[Saved entries]
◆ ◆ ◆ ◆ ◆

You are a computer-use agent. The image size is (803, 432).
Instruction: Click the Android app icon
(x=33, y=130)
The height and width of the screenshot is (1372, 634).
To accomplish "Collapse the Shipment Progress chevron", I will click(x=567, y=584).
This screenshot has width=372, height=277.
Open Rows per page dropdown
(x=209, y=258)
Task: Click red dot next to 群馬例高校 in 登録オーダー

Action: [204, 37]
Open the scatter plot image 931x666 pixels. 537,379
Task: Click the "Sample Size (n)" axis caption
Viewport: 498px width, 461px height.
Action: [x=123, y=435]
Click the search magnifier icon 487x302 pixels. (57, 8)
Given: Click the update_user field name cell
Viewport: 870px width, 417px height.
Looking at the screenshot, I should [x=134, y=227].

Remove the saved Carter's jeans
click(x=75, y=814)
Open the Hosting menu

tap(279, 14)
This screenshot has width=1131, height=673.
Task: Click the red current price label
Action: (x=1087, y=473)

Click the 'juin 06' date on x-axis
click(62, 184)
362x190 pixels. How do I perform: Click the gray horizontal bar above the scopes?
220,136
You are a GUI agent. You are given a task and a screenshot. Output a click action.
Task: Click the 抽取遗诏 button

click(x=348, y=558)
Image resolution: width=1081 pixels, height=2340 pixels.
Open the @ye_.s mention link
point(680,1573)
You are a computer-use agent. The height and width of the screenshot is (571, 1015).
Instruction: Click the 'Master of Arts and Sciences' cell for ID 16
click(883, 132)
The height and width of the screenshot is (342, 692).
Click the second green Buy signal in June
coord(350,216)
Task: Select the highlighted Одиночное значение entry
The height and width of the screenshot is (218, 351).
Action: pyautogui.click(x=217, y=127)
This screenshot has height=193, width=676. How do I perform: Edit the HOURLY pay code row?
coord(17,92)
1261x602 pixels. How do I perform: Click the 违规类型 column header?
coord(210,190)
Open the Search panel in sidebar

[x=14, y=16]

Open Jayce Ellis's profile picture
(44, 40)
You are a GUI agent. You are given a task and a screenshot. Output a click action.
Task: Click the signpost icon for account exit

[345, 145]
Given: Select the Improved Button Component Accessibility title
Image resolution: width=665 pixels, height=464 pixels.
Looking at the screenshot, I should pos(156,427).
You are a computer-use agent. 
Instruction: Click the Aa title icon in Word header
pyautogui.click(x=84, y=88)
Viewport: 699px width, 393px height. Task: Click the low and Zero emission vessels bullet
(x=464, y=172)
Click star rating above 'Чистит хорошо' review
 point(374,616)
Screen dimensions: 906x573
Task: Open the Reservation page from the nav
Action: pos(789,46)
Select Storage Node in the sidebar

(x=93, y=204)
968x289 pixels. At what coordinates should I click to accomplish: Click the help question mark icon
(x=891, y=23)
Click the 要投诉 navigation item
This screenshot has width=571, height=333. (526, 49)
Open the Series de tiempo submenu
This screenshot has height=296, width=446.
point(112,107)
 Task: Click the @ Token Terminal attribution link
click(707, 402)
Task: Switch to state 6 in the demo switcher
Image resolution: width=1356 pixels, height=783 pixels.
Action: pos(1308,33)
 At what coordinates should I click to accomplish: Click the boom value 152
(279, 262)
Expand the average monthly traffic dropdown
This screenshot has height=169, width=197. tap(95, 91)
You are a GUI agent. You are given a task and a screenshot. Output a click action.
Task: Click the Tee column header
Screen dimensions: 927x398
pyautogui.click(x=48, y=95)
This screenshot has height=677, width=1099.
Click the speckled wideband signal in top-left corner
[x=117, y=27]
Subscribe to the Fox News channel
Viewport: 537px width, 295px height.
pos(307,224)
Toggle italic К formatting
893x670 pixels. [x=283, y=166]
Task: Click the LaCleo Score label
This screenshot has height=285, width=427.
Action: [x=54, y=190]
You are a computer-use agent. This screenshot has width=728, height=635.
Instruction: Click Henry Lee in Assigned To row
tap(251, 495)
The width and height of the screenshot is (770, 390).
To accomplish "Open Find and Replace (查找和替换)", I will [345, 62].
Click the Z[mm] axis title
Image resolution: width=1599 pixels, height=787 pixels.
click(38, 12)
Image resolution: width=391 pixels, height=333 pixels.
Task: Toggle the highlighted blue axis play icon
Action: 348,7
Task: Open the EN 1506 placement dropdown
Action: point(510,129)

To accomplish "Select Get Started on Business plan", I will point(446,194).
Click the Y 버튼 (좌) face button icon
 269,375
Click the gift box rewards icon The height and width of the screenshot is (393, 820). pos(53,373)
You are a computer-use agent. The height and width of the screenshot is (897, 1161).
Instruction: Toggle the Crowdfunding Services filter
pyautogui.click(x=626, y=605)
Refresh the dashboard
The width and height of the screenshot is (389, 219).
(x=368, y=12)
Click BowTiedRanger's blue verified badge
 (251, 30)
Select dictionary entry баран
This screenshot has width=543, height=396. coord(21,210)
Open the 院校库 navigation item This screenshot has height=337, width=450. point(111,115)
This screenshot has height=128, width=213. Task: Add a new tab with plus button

◆ ◆ ◆ ◆ ◆

■ AIM OF THE TASK:
Above are the records; repeat exactly the lines from the one holding "Instruction: Click the Aa" down to the one holding "Task: Click the LaCleo Score label", end lines included.

■ RESULT:
Instruction: Click the Aa title icon in Word header
pyautogui.click(x=84, y=88)
Viewport: 699px width, 393px height. Task: Click the low and Zero emission vessels bullet
(x=464, y=172)
Click star rating above 'Чистит хорошо' review
 point(374,616)
Screen dimensions: 906x573
Task: Open the Reservation page from the nav
Action: pos(789,46)
Select Storage Node in the sidebar

(x=93, y=204)
968x289 pixels. At what coordinates should I click to accomplish: Click the help question mark icon
(x=891, y=23)
Click the 要投诉 navigation item
This screenshot has width=571, height=333. (526, 49)
Open the Series de tiempo submenu
This screenshot has height=296, width=446.
point(112,107)
 Task: Click the @ Token Terminal attribution link
click(707, 402)
Task: Switch to state 6 in the demo switcher
Image resolution: width=1356 pixels, height=783 pixels.
Action: pos(1308,33)
 At what coordinates should I click to accomplish: Click the boom value 152
(279, 262)
Expand the average monthly traffic dropdown
This screenshot has height=169, width=197. tap(95, 91)
You are a GUI agent. You are given a task and a screenshot. Output a click action.
Task: Click the Tee column header
Screen dimensions: 927x398
pyautogui.click(x=48, y=95)
This screenshot has height=677, width=1099.
Click the speckled wideband signal in top-left corner
[x=117, y=27]
Subscribe to the Fox News channel
Viewport: 537px width, 295px height.
pos(307,224)
Toggle italic К formatting
893x670 pixels. [x=283, y=166]
Task: Click the LaCleo Score label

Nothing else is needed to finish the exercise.